Sous l’impulsion de Richelieu et de son lieutenant, l’action militaire se prépare, ayant son centre à Angers, et menaçant de loin la capitale, comme d’un immense croissant insurrectionnel. La pointe septentrionale de ce croissant est aux portes mêmes de Paris, à Rouen, où, sous l’impulsion du gouverneur de la province, Longueville, un fort parti s’est formé, ayant à sa tête le président Leroux de Bourgtheroulde. Le même Longueville tenait le château de Dieppe, maintenant ainsi les communications avec la mer. À l’arrière, la ville de Caen, aux mains du grand prieur de Vendôme, offrait le point d’appui de son formidable château. Dans la basse Normandie, un lieutenant de Longueville, Thorigny, occupait Gran ville, Cherbourg et Saint-Lô. Par le Havre, Villars assurait au parti la possession de la basse Seine.
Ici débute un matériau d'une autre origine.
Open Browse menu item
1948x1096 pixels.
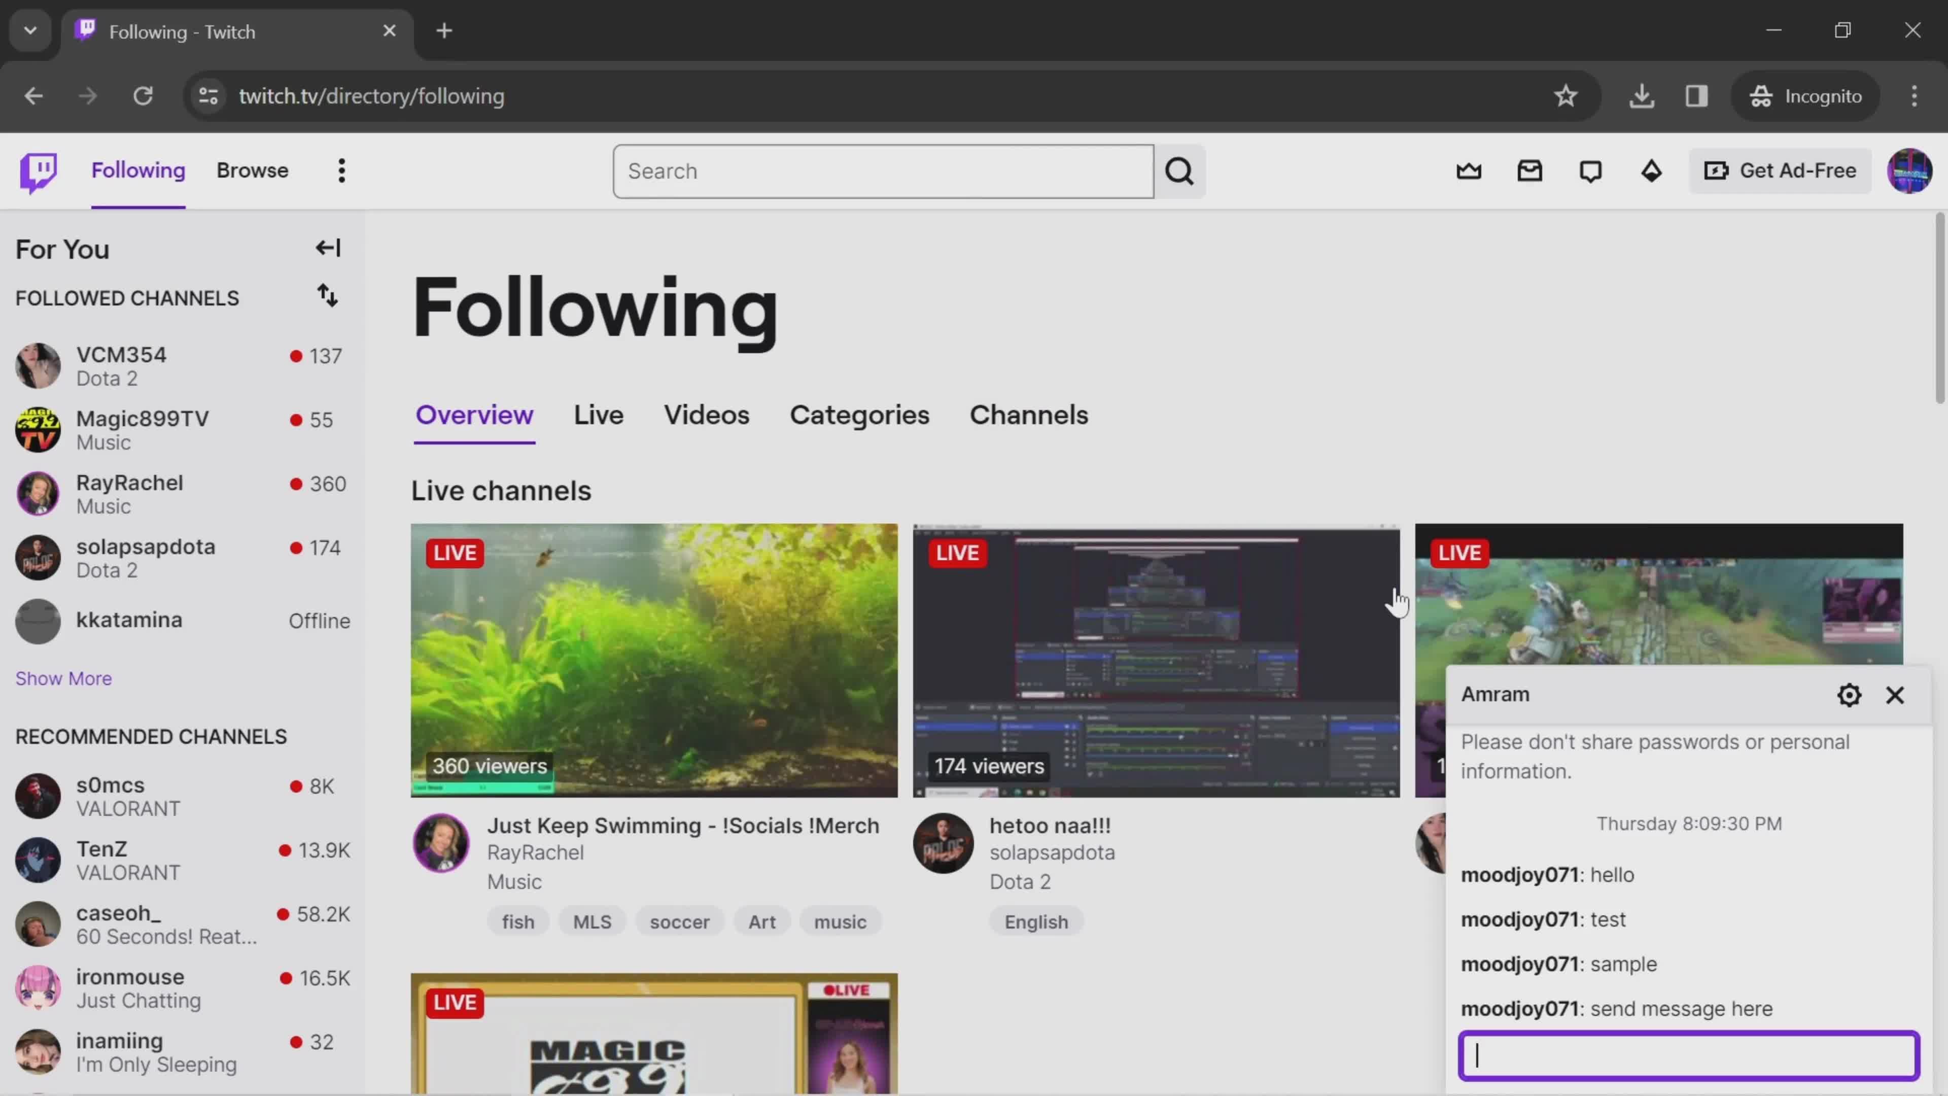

Dreux, la Ferté-Bernard et le Perche, avec une partie du Maine, étaient aux Vendôme. Derrière, toute la Bretagne offrait un vaste réservoir d’hommes dont le duc de Vendôme disposait ; il était, en outre, le maître des passages de la rivière du Loir. Le maréchal de Boisdauphin avait les avenues des rivières de la Sarthe et de la Mayenne par la possession de Sablé et de Chateau-Gontier. Enfin, sur la Loire même, la Reine-Mère assurait la communication, par Angers et les Ponts-de-Cé. Presque toute la noblesse du pays s’était déclarée pour elle.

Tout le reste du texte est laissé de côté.